* **What you will do**: Skip the pictures and retype exactly the lines from the one holding "Where should I click to: Click" through the end of the entries.

Items listed in a dataset:
---
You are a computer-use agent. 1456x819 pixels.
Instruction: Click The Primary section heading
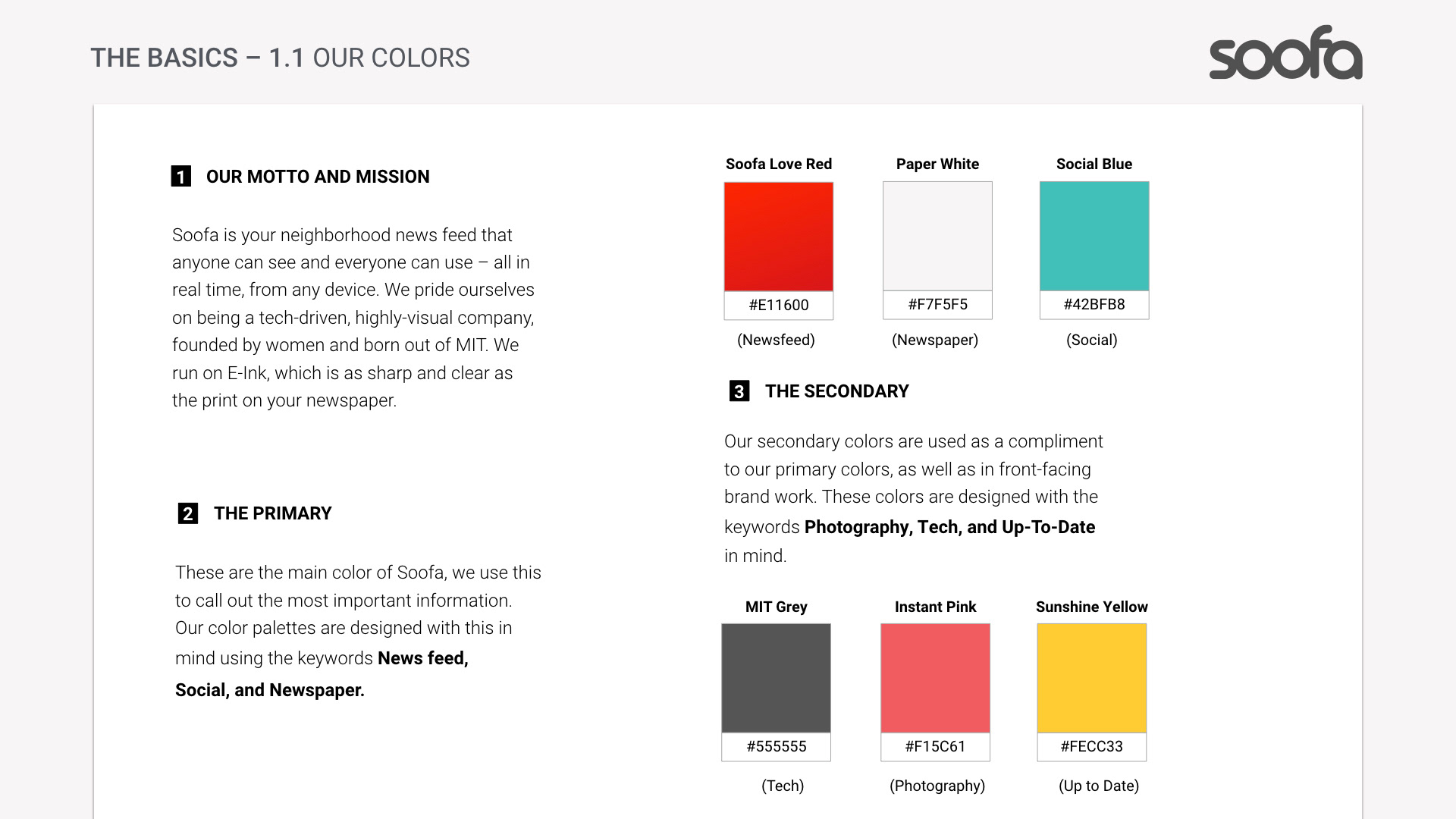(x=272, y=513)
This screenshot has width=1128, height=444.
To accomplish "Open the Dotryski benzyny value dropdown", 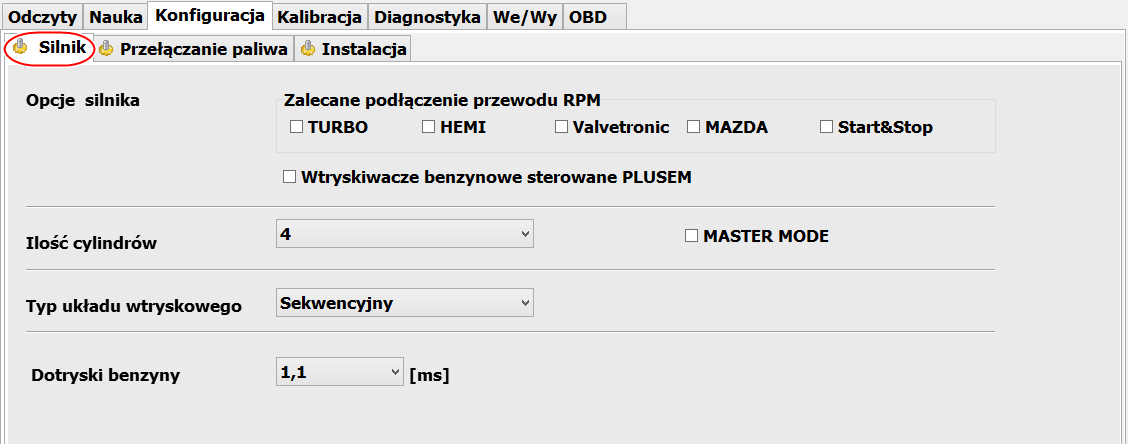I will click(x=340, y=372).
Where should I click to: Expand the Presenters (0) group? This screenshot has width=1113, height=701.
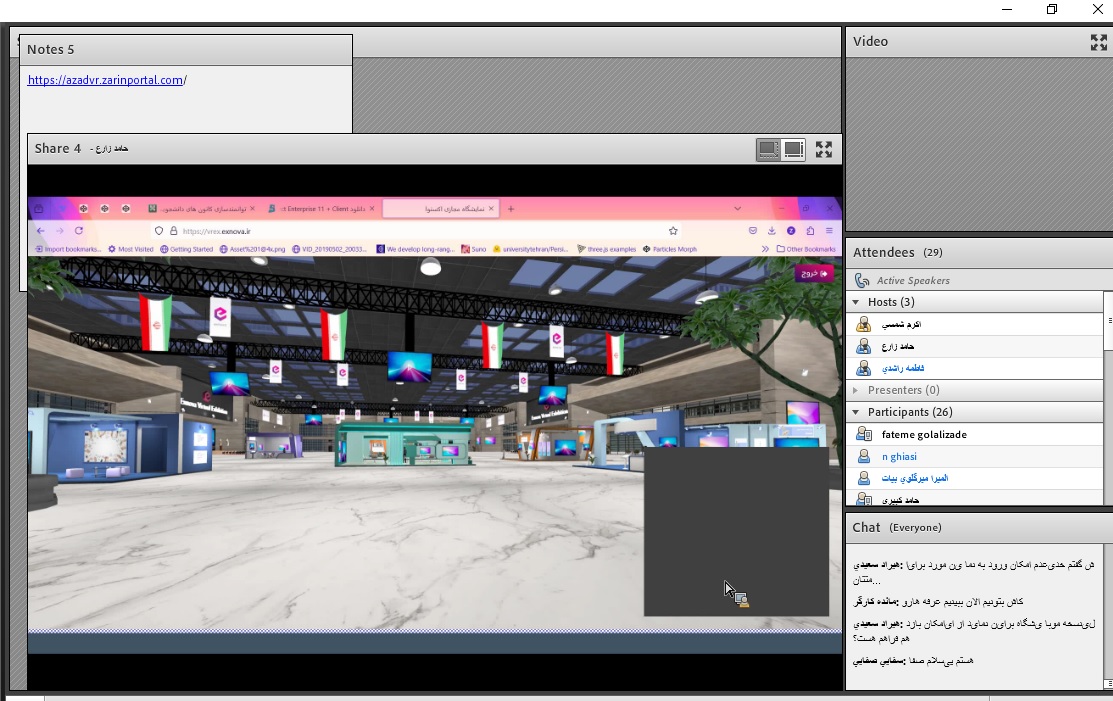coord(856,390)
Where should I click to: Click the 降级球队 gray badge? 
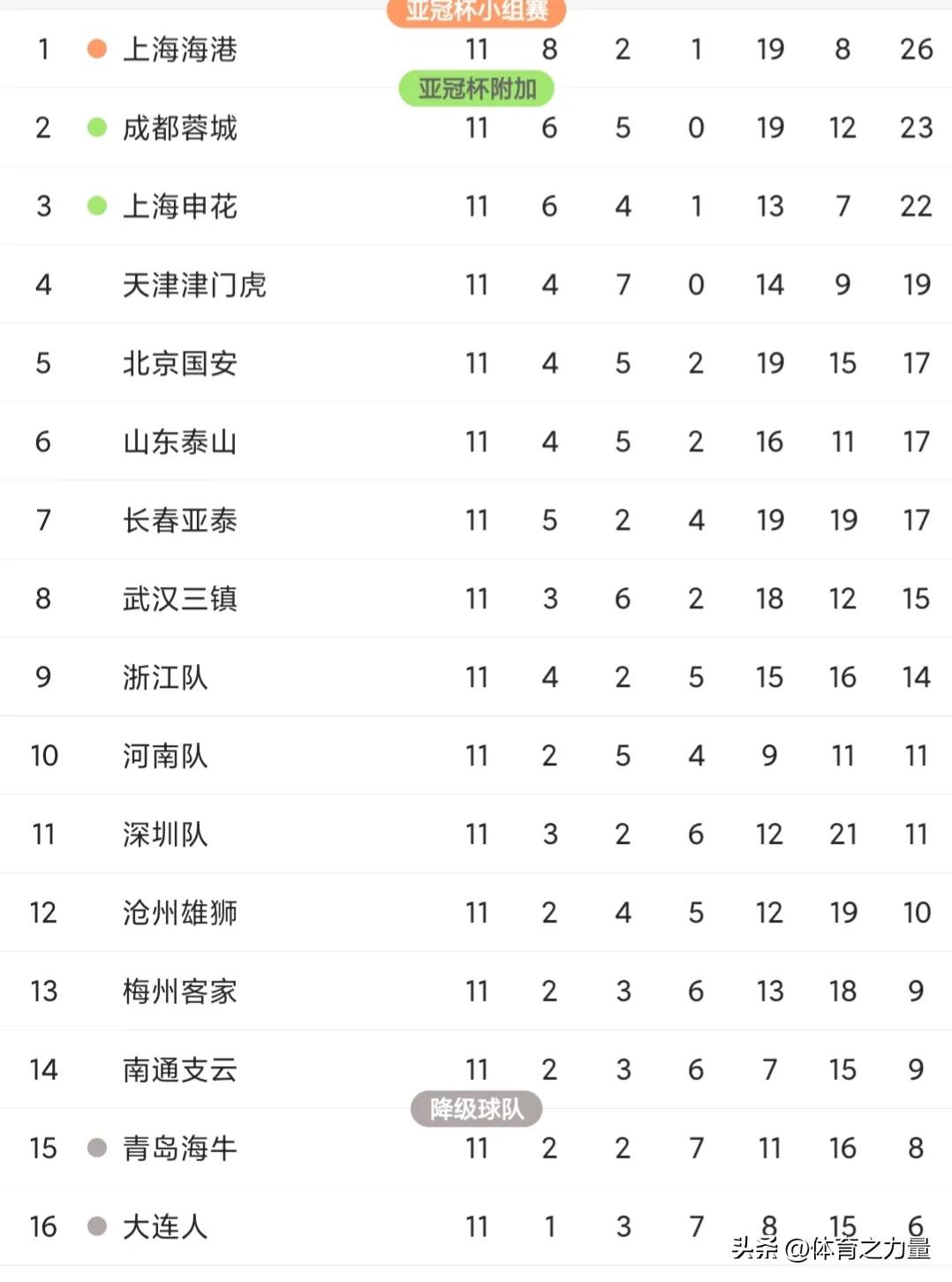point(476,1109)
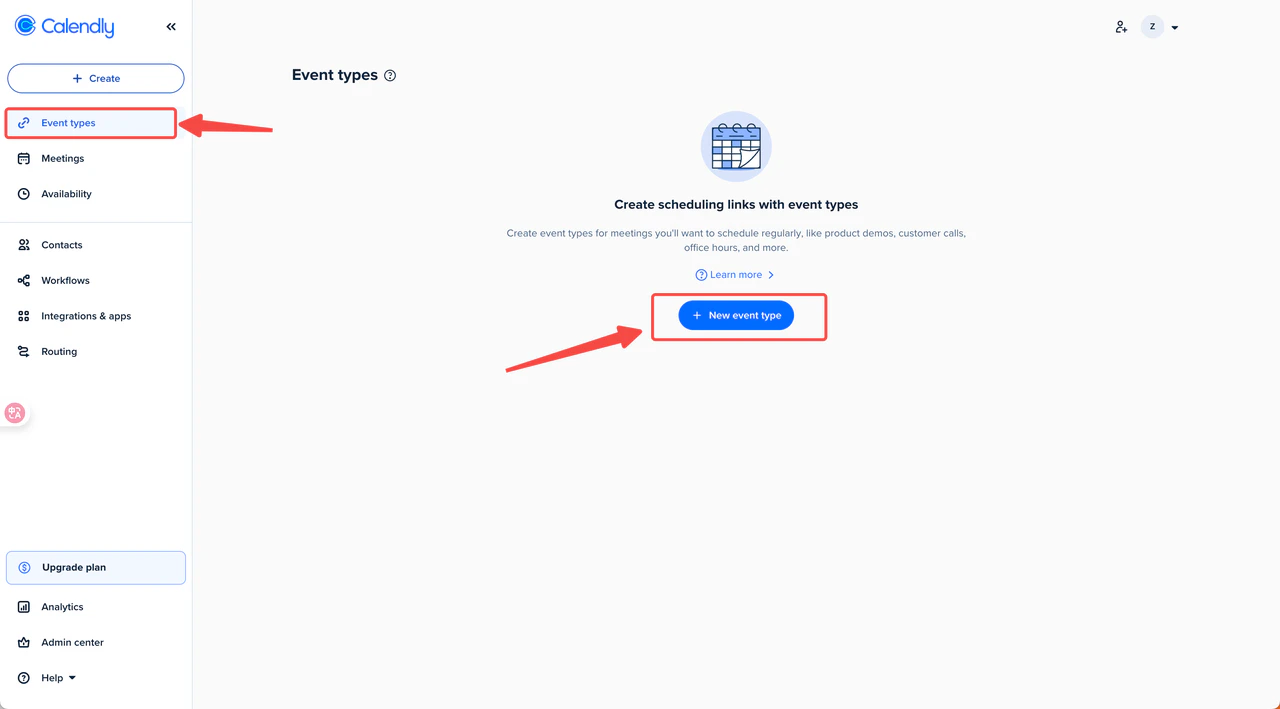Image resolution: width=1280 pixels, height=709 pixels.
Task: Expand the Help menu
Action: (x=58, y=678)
---
* **Result below**:
Where should I click to: Click the 降级球队 gray badge? 
point(476,1109)
Image resolution: width=1280 pixels, height=709 pixels.
Task: Expand the Help menu
Action: (x=58, y=678)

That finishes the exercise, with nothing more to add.